Chapter 3 of 10 · 1282 words · ~6 min read

CHAPTER III.

FIRE.

"WHAT am I to do—what on earth am I to do!" exclaimed Wilfred. "Oh! That I had never seen this detestable deed!" And he spurned the parchment with his foot. "What ought I to do? Carry that will to my father in the morning? That would certainly be the course of duty, the course of honour; and he—my noble, upright parent—he would at once make known to the world the existence of a will which robs him of all, which reduces him almost to beggary, which compels him to begin the world again, and toil for his daily bread. I can't do it—I wont do it!" cried Wilfred, springing from his chair, and beginning to pace up and down the gloomy apartment.

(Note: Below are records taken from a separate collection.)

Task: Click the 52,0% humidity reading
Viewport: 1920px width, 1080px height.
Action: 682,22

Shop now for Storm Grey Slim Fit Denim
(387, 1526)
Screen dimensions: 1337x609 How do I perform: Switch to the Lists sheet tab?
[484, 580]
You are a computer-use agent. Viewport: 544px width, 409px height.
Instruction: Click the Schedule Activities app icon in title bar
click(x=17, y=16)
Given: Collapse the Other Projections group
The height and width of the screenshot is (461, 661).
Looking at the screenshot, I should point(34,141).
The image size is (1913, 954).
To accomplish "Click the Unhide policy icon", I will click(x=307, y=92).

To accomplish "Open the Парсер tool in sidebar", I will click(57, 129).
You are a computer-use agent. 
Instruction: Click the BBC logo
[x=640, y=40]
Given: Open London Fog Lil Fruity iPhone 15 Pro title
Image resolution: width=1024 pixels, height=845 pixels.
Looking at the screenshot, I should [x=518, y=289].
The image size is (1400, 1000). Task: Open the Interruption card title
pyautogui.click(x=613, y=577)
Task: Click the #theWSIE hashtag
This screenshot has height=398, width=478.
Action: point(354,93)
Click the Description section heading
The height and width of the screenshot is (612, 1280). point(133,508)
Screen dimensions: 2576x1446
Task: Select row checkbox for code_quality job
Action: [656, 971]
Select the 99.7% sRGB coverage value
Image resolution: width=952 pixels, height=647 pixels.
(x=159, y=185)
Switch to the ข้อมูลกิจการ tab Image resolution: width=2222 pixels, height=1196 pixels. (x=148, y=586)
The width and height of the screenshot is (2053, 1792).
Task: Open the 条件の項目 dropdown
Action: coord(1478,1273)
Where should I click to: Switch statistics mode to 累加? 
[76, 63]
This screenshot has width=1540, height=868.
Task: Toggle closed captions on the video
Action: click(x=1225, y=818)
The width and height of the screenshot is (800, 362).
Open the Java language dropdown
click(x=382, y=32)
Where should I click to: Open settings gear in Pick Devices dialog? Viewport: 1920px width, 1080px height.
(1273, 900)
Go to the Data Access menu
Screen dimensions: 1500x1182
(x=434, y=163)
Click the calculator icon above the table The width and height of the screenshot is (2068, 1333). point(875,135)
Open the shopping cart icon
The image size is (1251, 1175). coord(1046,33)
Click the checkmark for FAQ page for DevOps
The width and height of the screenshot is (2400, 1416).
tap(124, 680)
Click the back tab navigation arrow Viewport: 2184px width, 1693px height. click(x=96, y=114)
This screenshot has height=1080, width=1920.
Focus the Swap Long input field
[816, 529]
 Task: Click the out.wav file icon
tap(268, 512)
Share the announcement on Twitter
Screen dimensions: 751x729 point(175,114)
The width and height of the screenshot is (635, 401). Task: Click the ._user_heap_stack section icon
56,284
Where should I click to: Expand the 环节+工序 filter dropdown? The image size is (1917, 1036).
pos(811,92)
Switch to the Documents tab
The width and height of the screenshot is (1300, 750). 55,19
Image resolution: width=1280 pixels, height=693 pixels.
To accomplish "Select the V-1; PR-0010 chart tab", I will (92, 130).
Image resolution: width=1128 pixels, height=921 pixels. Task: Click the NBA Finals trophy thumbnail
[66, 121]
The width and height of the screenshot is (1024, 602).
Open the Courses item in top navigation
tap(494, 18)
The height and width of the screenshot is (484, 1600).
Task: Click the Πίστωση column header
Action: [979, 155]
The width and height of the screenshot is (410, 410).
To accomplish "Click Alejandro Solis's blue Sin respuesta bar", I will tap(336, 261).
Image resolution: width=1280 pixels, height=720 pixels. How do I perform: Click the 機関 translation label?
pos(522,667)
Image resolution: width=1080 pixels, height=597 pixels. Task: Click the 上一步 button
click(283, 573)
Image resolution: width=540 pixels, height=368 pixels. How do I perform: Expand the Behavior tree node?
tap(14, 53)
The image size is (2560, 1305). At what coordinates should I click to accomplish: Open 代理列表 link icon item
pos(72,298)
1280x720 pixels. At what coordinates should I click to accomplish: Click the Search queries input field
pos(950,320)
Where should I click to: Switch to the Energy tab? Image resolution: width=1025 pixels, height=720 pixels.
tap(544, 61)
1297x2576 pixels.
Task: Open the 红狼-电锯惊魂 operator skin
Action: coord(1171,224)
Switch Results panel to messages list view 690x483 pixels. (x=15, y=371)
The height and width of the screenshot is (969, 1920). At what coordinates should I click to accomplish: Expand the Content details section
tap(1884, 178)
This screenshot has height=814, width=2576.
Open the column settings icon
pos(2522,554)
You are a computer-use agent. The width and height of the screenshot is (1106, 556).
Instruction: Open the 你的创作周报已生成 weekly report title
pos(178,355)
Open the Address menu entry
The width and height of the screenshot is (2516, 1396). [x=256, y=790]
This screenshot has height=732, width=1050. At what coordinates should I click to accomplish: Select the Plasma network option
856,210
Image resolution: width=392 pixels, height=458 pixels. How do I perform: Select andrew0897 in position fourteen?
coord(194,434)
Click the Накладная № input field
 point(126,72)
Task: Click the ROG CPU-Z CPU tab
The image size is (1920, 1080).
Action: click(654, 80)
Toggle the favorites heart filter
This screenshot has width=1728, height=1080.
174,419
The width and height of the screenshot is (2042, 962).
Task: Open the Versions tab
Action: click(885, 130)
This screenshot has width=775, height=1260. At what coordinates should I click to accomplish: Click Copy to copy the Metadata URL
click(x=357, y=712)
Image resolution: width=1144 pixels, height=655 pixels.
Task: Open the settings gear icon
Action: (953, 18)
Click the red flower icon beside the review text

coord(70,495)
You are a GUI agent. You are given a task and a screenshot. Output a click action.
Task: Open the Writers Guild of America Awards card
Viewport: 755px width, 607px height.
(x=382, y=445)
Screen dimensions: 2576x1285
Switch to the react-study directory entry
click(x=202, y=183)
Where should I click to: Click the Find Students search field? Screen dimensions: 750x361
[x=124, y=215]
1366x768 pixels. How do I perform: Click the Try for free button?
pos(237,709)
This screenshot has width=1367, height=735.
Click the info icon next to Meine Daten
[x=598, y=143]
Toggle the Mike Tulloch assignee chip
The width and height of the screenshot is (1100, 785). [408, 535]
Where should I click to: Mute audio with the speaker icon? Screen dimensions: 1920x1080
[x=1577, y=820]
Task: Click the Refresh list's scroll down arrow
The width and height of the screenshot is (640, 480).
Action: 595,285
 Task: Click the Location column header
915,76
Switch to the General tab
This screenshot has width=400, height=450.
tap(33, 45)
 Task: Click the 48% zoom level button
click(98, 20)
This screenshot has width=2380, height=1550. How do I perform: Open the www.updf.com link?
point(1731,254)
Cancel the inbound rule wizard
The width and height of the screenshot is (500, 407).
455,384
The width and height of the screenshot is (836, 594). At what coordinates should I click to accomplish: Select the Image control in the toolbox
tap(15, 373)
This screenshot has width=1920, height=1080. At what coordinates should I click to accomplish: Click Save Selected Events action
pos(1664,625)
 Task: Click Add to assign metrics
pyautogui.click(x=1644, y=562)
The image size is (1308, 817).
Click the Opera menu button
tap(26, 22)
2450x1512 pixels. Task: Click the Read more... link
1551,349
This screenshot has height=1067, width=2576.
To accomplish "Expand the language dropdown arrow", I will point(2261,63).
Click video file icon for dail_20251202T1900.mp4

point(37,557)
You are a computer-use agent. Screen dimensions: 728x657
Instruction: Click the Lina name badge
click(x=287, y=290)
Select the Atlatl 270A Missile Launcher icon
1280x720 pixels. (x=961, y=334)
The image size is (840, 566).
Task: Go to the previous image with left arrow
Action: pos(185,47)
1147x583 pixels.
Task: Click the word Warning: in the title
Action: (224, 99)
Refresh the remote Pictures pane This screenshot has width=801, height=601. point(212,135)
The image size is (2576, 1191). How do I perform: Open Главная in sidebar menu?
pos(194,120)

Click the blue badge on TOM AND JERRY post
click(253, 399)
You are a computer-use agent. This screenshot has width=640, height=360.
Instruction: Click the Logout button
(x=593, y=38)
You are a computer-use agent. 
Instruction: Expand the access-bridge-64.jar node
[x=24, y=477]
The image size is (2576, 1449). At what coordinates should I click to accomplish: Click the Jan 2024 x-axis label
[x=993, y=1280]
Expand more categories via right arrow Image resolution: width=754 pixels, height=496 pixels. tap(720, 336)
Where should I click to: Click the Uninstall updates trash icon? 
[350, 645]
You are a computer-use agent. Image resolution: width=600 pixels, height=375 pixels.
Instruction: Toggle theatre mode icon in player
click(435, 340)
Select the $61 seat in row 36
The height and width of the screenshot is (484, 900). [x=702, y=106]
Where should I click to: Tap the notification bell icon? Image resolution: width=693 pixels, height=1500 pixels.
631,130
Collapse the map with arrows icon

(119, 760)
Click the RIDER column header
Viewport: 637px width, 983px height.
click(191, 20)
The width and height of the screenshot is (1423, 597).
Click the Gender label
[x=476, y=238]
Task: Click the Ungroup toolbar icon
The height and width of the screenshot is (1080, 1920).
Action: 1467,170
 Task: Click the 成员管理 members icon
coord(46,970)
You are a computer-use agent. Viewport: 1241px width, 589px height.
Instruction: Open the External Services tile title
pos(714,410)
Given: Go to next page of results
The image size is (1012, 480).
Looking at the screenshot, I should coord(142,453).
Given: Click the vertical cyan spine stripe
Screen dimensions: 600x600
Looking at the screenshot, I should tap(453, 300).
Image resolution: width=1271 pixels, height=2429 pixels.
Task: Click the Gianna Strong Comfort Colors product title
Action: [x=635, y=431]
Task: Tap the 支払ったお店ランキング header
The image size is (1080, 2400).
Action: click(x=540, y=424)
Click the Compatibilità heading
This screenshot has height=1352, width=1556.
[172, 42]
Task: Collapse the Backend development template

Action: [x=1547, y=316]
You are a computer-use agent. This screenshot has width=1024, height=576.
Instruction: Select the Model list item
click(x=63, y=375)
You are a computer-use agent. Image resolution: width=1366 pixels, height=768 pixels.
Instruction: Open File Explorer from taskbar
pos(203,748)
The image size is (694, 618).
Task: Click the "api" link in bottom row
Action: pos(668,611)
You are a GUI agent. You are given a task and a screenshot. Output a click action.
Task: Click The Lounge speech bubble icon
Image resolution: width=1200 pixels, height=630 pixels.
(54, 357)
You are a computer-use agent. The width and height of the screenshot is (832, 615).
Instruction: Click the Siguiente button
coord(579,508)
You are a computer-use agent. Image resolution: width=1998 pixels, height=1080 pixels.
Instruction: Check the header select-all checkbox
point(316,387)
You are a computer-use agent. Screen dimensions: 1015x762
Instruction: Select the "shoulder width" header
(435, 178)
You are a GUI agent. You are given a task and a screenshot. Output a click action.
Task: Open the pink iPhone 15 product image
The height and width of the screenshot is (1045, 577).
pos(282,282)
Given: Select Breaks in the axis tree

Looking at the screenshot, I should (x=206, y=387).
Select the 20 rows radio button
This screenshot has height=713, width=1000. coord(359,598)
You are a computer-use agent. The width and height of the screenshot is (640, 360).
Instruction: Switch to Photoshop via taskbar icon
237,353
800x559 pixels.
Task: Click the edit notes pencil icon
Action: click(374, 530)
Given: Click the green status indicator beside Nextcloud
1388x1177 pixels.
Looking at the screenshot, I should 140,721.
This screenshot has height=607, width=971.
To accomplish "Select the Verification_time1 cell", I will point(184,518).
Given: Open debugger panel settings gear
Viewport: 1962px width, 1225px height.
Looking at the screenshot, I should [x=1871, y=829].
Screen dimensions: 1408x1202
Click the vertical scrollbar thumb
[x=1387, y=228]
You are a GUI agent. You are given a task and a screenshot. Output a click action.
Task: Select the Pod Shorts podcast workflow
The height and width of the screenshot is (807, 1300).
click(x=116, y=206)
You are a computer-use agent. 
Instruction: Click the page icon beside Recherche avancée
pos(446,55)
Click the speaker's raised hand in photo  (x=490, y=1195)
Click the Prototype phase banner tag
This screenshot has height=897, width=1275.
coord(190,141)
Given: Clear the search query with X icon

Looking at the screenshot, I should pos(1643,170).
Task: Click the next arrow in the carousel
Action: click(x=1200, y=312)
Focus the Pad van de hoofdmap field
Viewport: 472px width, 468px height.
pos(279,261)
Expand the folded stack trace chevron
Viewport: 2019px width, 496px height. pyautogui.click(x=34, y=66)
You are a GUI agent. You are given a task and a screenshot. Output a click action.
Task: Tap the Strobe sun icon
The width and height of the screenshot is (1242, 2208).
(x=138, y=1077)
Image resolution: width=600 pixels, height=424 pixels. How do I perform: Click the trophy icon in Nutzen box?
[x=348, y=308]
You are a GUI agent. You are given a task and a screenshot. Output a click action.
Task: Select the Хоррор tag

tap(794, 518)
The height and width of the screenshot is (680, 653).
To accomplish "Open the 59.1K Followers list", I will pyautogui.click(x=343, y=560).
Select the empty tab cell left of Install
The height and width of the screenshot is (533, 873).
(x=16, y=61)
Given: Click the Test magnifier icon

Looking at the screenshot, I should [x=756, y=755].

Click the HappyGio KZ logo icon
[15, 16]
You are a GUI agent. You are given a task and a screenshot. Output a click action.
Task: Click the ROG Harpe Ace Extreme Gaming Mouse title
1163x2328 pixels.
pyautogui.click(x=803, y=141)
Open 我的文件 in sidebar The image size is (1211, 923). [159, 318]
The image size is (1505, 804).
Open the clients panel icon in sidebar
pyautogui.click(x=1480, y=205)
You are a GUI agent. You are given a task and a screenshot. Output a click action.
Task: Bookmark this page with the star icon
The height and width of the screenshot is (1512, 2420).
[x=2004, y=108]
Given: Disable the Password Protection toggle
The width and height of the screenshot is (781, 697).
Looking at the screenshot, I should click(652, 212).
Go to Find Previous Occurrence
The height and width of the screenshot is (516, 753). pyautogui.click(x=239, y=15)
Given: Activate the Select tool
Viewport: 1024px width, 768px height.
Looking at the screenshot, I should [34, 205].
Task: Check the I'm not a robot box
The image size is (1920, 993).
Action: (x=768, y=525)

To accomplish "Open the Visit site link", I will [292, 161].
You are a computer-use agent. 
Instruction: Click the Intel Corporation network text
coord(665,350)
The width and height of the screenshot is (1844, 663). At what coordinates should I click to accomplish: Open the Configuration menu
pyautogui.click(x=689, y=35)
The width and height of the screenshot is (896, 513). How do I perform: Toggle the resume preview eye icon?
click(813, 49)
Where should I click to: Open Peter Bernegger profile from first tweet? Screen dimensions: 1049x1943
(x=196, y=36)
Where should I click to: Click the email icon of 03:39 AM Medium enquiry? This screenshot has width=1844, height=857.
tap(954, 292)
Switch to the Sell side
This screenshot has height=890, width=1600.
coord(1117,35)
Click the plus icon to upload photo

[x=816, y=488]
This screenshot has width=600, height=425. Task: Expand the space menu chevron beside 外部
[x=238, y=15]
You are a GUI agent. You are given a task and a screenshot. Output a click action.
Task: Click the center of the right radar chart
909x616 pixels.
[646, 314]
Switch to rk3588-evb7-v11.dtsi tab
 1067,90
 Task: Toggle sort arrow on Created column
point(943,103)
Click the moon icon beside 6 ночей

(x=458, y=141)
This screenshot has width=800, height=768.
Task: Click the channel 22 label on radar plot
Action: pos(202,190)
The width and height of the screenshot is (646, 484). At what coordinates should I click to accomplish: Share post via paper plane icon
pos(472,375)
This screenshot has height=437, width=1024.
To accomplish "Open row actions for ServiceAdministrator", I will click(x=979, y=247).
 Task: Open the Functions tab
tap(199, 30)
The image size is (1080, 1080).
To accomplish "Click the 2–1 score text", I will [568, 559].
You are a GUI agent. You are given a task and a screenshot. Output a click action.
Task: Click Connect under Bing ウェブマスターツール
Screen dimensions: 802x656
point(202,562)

"The living, too, would be lost; all the happiness of my darling Mina would be crushed at a blow. I never could deal that blow. It is not," said Wilfred, pausing in his rapid walk, and trying to bring argument after argument to drown the voice of his conscience; "it is not as if this Benson deserved anything at our hands; it is not as if he were one to make a good use of fortune. The building of the school would be stopped at once; the poor widows, whom my noble father supports, would have no refuge but the workhouse. It would be cruel, wicked, to sacrifice at once so many interests for the sake of one mean wretch who cares for no one on earth but himself."

Ah, Wilfred, self-deceiver! It is not for him, not for any mortal, that the sacrifice is required; it is sacrifice to duty, simple obedience to the command of God, "provide things honest in the sight of all men!" Our enemy is ever ready to persuade us that what is expedient must be right; that we may turn a little—but a little—from the straight, narrow path, and yet walk on with our faces towards heaven. Again and again the voice sounds in our hearts,—

"To do a great right, do a little wrong;"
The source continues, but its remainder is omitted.